본 논문에서는 대규모 언어 모델 훈련을 위한 안정적이고 효율적이며 성능이 뛰어난 강화 학습 알고리즘인 그룹 시퀀스 정책 최적화(Group Sequence Policy Optimization, GSPO)를 소개한다. 토큰 수준의 중요도 비율을 채택한 기존 알고리즘과 달리, GSPO는 시퀀스 가능성에 기반하여 중요도 비율을 정의하고 시퀀스 수준의 클리핑, 보상, 최적화를 수행한다. 본 연구는 GSPO가 GRPO 알고리즘에 비해 우수한 훈련 효율성과 성능을 달성하며, 특히 Mixture-of-Experts(MoE) 강화 학습 훈련을 안정화하고, 강화 학습 인프라 설계를 단순화할 잠재력을 가지고 있음을 입증한다. 이러한 GSPO의 장점은 최신 Qwen3 모델의 뛰어난 성능 개선에 기여하였다.

English

This paper introduces Group Sequence Policy Optimization (GSPO), our stable, efficient, and performant reinforcement learning algorithm for training large language models.

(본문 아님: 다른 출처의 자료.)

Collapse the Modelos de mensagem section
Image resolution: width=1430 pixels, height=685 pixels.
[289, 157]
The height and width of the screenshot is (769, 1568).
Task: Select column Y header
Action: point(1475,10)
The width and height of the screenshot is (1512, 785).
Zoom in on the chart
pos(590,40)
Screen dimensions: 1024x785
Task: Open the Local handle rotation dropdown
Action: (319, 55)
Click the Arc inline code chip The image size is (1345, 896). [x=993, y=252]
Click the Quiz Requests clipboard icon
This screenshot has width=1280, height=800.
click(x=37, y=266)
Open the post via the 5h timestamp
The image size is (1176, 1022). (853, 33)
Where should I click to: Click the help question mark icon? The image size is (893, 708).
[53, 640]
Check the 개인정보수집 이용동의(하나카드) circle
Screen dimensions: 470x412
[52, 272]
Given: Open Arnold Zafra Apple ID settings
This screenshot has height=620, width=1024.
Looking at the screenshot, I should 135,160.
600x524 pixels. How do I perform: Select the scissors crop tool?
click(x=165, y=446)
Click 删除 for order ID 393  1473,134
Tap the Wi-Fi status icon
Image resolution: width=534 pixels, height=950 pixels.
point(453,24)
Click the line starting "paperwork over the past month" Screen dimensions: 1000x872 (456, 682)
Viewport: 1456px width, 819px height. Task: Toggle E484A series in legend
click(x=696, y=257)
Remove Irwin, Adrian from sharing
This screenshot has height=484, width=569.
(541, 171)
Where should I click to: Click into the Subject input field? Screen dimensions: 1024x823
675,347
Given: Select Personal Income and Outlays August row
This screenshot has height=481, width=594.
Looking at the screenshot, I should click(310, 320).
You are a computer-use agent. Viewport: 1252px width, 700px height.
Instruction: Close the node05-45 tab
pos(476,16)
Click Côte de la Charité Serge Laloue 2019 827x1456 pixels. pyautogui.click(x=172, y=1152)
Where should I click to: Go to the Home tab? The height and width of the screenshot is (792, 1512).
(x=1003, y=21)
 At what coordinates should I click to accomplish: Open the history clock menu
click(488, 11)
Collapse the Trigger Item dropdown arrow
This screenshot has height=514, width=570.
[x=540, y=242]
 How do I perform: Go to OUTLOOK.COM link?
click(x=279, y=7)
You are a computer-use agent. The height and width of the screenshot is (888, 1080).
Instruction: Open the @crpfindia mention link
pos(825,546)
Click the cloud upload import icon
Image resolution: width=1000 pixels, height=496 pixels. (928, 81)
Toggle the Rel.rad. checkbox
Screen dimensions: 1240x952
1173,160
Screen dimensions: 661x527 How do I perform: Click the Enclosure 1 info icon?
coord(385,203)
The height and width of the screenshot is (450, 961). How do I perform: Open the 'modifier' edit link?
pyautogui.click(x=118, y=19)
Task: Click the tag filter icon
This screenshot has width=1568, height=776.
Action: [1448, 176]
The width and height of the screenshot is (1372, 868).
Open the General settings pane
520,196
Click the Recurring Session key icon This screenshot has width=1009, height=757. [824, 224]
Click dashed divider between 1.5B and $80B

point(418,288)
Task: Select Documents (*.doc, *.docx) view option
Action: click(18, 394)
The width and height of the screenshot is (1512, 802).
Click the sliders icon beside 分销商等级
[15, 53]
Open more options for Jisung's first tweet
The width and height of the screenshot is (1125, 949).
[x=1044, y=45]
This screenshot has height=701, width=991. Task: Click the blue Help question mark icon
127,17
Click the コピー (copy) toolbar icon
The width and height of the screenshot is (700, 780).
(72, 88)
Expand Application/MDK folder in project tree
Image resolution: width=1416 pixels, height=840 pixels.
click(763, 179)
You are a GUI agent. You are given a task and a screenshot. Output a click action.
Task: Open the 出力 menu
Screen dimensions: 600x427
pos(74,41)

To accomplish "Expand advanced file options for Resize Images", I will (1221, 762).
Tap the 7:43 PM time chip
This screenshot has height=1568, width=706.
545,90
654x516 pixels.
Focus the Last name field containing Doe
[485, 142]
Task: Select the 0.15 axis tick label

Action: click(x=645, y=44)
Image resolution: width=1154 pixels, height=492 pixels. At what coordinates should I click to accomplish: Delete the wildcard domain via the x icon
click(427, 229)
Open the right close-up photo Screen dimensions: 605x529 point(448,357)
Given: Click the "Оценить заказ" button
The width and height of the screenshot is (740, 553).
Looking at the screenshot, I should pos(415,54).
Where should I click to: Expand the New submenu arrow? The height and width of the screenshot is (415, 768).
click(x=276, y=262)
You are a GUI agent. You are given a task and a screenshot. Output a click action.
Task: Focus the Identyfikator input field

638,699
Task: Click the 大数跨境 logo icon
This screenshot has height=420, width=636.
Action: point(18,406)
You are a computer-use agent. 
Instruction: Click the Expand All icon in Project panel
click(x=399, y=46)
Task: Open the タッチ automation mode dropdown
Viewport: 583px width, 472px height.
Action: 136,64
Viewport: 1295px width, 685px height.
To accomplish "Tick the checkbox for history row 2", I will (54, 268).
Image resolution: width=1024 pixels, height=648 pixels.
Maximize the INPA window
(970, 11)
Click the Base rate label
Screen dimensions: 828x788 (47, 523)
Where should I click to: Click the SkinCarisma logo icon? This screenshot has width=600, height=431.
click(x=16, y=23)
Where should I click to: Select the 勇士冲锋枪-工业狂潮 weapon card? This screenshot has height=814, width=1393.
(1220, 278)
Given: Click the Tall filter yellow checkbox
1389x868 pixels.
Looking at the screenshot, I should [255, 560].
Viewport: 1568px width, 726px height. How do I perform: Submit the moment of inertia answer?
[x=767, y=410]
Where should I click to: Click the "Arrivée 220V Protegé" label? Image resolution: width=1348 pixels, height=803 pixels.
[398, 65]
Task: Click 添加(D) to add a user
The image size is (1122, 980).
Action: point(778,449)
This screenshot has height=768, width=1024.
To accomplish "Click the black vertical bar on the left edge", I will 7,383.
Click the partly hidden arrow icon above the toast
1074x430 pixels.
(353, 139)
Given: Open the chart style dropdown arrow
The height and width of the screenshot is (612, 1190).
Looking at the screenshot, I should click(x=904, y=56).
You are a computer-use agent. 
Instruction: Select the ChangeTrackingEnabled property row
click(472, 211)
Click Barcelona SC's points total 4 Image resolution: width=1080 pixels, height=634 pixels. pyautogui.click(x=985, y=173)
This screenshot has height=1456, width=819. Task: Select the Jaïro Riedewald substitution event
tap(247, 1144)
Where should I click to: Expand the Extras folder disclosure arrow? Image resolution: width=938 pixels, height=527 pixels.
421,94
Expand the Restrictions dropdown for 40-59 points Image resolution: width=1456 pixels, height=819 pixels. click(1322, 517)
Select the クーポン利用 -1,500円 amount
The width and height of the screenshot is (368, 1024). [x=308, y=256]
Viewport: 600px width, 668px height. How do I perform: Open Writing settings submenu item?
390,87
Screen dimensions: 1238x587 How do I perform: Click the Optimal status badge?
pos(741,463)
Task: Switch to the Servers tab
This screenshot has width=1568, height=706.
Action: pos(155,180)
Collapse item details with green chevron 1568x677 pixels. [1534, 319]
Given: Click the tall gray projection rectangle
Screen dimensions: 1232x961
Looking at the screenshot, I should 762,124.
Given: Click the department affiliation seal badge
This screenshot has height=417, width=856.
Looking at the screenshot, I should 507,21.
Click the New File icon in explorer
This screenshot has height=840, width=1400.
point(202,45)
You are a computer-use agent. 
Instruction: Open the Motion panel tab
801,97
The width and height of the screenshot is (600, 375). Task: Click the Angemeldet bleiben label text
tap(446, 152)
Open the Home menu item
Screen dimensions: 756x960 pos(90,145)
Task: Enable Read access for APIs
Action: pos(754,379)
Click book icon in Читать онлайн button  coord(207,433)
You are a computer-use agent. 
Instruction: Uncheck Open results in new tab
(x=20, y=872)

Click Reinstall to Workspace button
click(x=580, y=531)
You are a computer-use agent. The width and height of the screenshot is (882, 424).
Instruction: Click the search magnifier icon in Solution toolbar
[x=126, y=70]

Unlike previous algorithms that adopt token-level importance ratios, GSPO defines the importance ratio based on sequence likelihood and performs sequence-level clipping, rewarding, and optimization. We demonstrate that GSPO achieves superior training efficiency and performance compared to the GRPO algorithm, notably stabilizes Mixture-of-Experts (MoE) RL training, and has the potential for simplifying the design of RL infrastructure. These merits of GSPO have contributed to the remarkable improvements in the latest Qwen3 models.